기존에 MyBatis를 사용하면서 사용자 비밀번호나 개인정보의 암호화를 Database Function으로 처리하고 있었다.

그래서 JPA Repository로 엔티티를 가져올 때 칼럼의 값을 복호화 하고, 저장할 때 칼럼의 값을 암호화 하는 방법이 필요했다.

JPA에서는 이를 처리할 수 있는 방법을 두 가지 제공한다!

  1. ColumnTransformer
  2. AttributeConverter

처음에는 간편한 ColumnTransformer를 이용해 처리를 했다. 하지만 테스트를 하던 중 큰 문제가 있어서 AttributeConverter로 변경했다.

ColumnTransformerAttributeConverter가 무엇인지 왜 ColumnTransformer를 사용하지 않고 AttributeConverter를 사용하게 되었는지 이야기 해보면.

ColumnTransformer

ColumnTransformer는 엔티티의 필드에 사용하는 Annotation이다.

간단한 사용 방법은 아래와 같다.

@ColumnTransformer(
  read = "FUNCTION_DECRYPT(MOBILE_NUMBER)",     // 칼럼 값을 가져올 때
  write = "FUNCTION_ENCRYPT(?)"                 // 칼럼 값을 쓸 때
)
private String mobileNumber;

코드만 봐도 감이 올것이다.

JPA에서 해당 칼럼을 SELECT 하는 쿼리에 read 내용을 그대로 넣어준다. 그리고 INSERTUPDATE 하는 쿼리에는 write 를 넣어주되 ?에 저장할 값을 채워준다!

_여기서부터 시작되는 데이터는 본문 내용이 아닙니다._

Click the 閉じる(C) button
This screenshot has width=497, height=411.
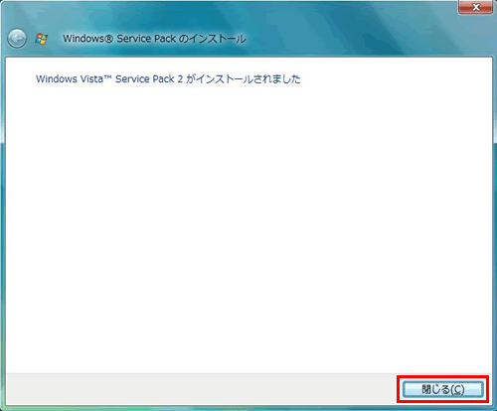[443, 389]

굉장히 간단한 방법이지만 치명적인 문제가 있었다.

  1. 특정 Database에 종속된다.
    • 다른 데이터베이스로 변경하기 어려워진다.
    • 테스트 용으로 H2 Database를 사용하기 어려워진다.
  2. 두 테이블을 JOIN 하여 SELECT 할 때 칼럼 이름이 중복된다면 AMBIGUOUS 문제가 발생 할 수 있다. SELECT 문에 read의 내용을 그대로 사용하기 때문이다.

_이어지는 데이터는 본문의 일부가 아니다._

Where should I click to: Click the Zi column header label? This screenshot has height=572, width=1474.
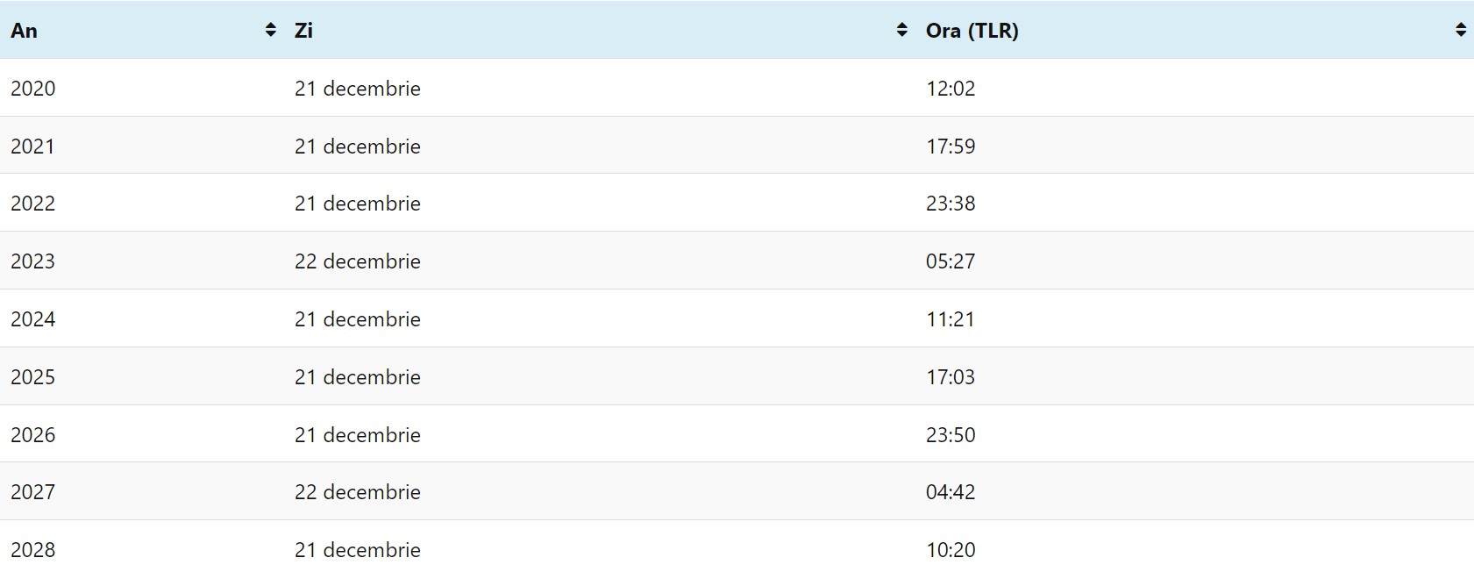303,31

위 두 가지 문제로 인해 ColumnTransformer는 쓸 수 없다는 판단을 내렸고, 좀 더 찾아본 결과 AttributeConverter 라는 것이 있다는걸 알게 되었다.

AttributeConverter

ColumnTransformer는 Database 쿼리로 문제를 해결하지만 AttributeConverter는 Java Code에서 문제를 해결하는 방법이다.

AttributeConverter는 다음과 같이 사용한다.

  1. AttributeConverter<X, Y>를 implement 하여 엔티티에 맵핑된 값을 어떻게 변환할 것인지 코드로 작성을 하고, @Converter Annotation을 사용한다.
  2. 변환이 필요한 엔티티 필드에 @Convert Annotation으로 Converter를 지정한다.

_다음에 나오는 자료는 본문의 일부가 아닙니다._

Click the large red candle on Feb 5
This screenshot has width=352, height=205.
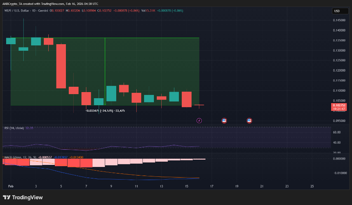coord(61,66)
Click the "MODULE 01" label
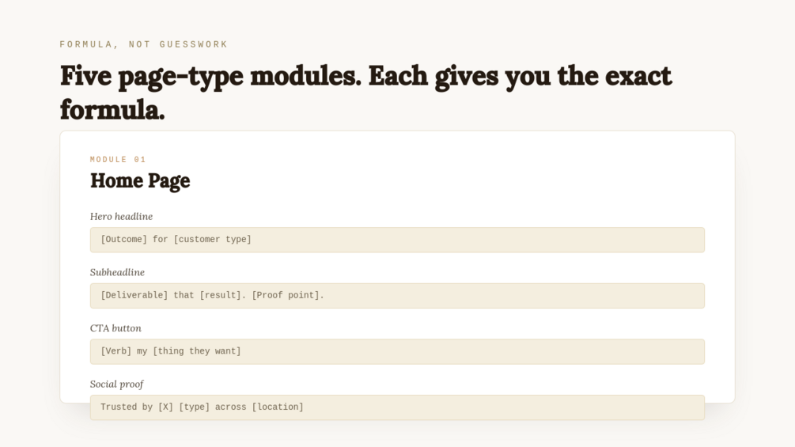The width and height of the screenshot is (795, 447). click(x=118, y=160)
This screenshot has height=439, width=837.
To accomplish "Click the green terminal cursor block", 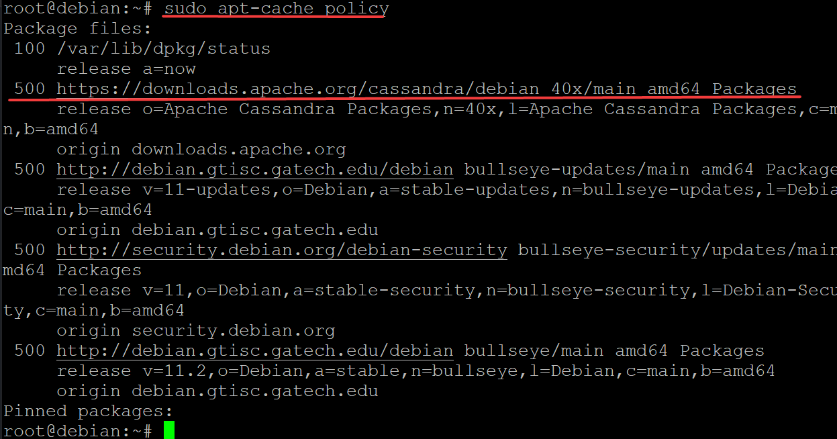I will [x=168, y=430].
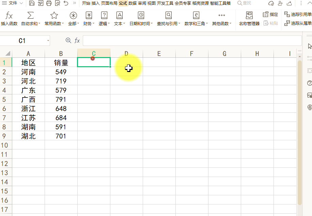Open the Name Manager (名称管理器)
Image resolution: width=312 pixels, height=216 pixels.
click(x=249, y=16)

아래 예제는 MySQL의 AES_ENCRYPT, AES_DECRYPT 함수를 사용해 암호화, 복호화 하는 칼럼에서 사용 할 수 있는 Converter 이다..

import org.apache.commons.codec.binary.Hex;
import org.springframework.beans.factory.annotation.Value;

import javax.annotation.PostConstruct;
import javax.crypto.Cipher;
import javax.crypto.spec.SecretKeySpec;
import javax.persistence.AttributeConverter;
import javax.persistence.Converter;
import java.io.UnsupportedEncodingException;
import java.nio.charset.StandardCharsets;

@Converter
public class ColumnEncryptor implements AttributeConverter<String, String> {

    // 암호화 키
    @Value("${spring.database.column.encrypt.key:}")
    private String key;

    private Cipher encryptCipher;
    private Cipher decryptCipher;

    @PostConstruct
    public void init() throws Exception{
        encryptCipher = Cipher.getInstance("AES");
        encryptCipher.init(Cipher.ENCRYPT_MODE, generateMySQLAESKey(key, "UTF-8"));
        decryptCipher = Cipher.getInstance("AES");
        decryptCipher.init(Cipher.DECRYPT_MODE, generateMySQLAESKey(key, "UTF-8"));
    }

    /**
     * 필드의 값을 데이터베이스 칼럼 값으로 변환하는 코드를 여기 작성합니다.
     */
    @Override
    public String convertToDatabaseColumn(String attribute) {
        try {
            return new String(Hex.encodeHex(encryptCipher.doFinal(attribute.getBytes(StandardCharsets.UTF_8)))).toUpperCase();
        } catch (Exception e) {
            e.printStackTrace();
        }
        return null;
    }

    /**
     * 칼럼 값을 필드의 값으로 변환하는 코드를 여기 작성합니다.
     */
    @Override
    public String convertToEntityAttribute(String dbData) {
        try {
            return new String(decryptCipher.doFinal(Hex.decodeHex(dbData.toCharArray())));
        }catch (Exception e) {
            e.printStackTrace();
        }
        return null;
    }

    public static SecretKeySpec generateMySQLAESKey(final String key, final String encoding) {
        try {
            final byte[] finalKey = new byte[16];
            int i = 0;
            for(byte b : key.getBytes(encoding))
                finalKey[i++%16] ^= b;
            return new SecretKeySpec(finalKey, "AES");
        } catch(UnsupportedEncodingException e) {
            throw new RuntimeException(e);
        }
    }
}

그리고 엔티티에서는 아래와 같이 사용하면 된다.


public class Member {
  ...

  @Convert(converter = ColumnEncryptor.class)
  private String mobileNumber;

  ...
}

마치며

이번 포스트에서는 ColumnTransformerAttributeConverter에 대해서 알아보았다.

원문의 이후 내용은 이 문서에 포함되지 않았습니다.